◆ **SUPPLIED RECORDS**
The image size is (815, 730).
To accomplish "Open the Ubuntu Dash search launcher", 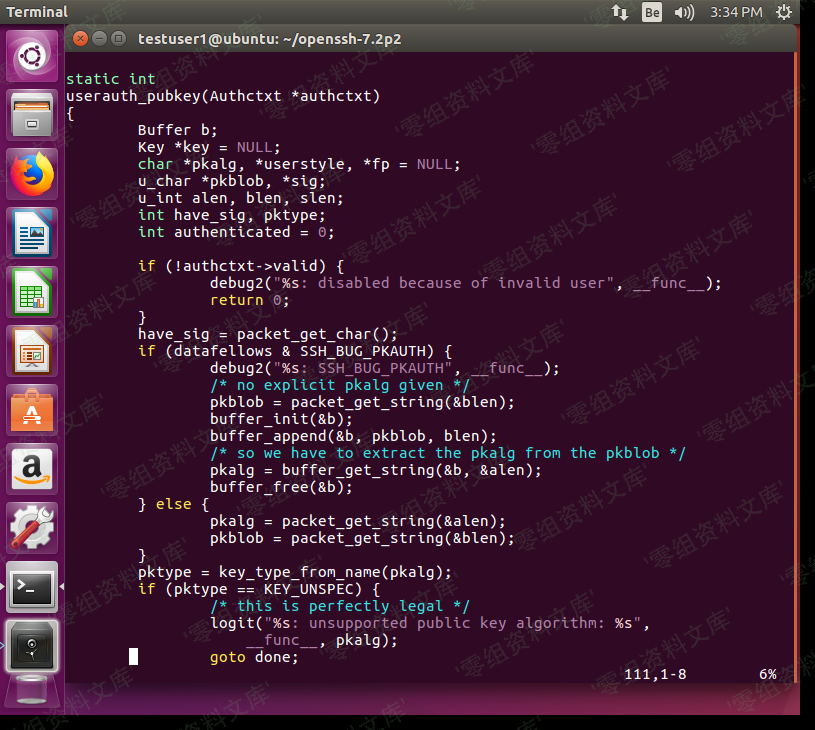I will [33, 56].
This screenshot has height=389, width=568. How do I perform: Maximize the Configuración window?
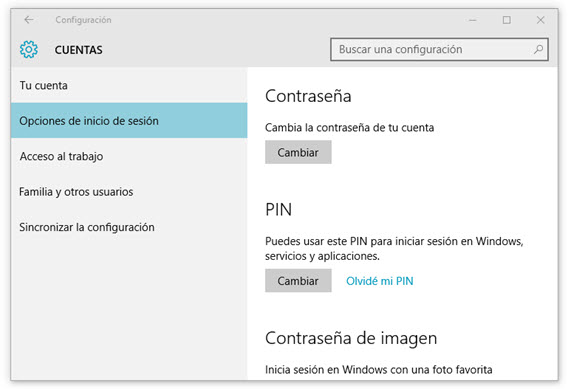pyautogui.click(x=506, y=20)
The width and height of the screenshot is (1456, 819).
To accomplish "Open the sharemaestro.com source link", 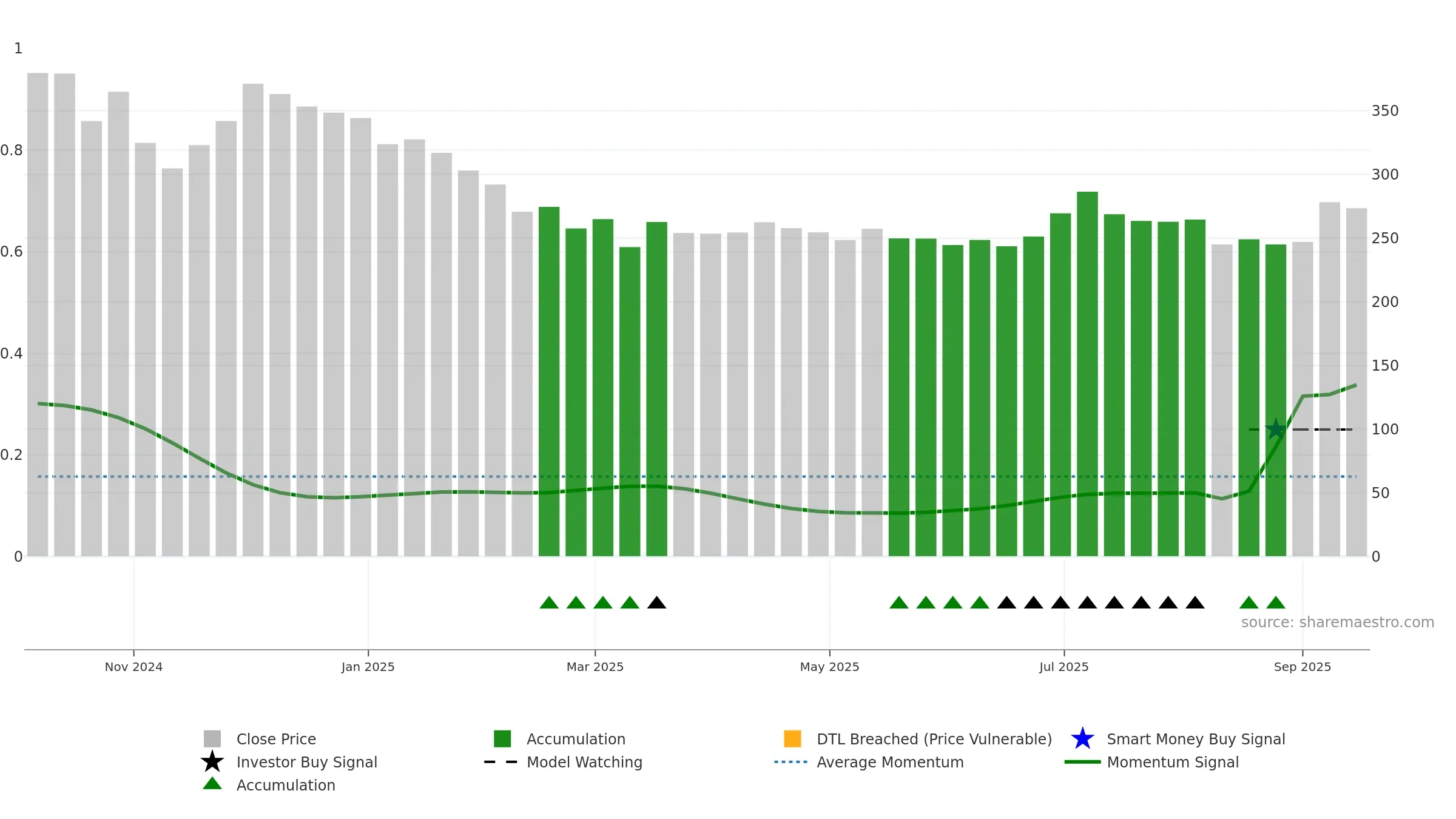I will click(1338, 622).
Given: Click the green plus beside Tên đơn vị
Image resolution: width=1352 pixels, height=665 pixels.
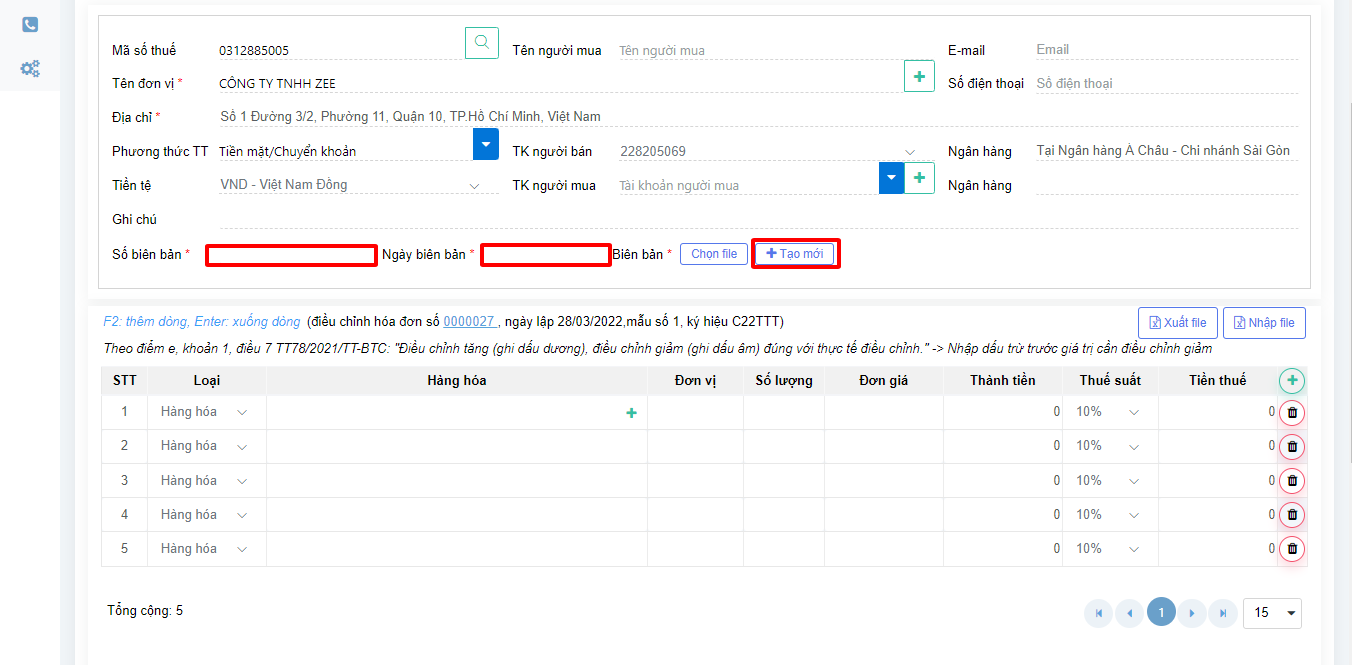Looking at the screenshot, I should click(x=919, y=75).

◆ **PROBLEM**
Quote precisely the lines of the data from the line containing "Image resolution: width=1352" through its final line, both included, excluding pictures.

◆ **SOLVED EXERCISE**
Image resolution: width=1352 pixels, height=665 pixels.
Looking at the screenshot, I should click(x=919, y=75).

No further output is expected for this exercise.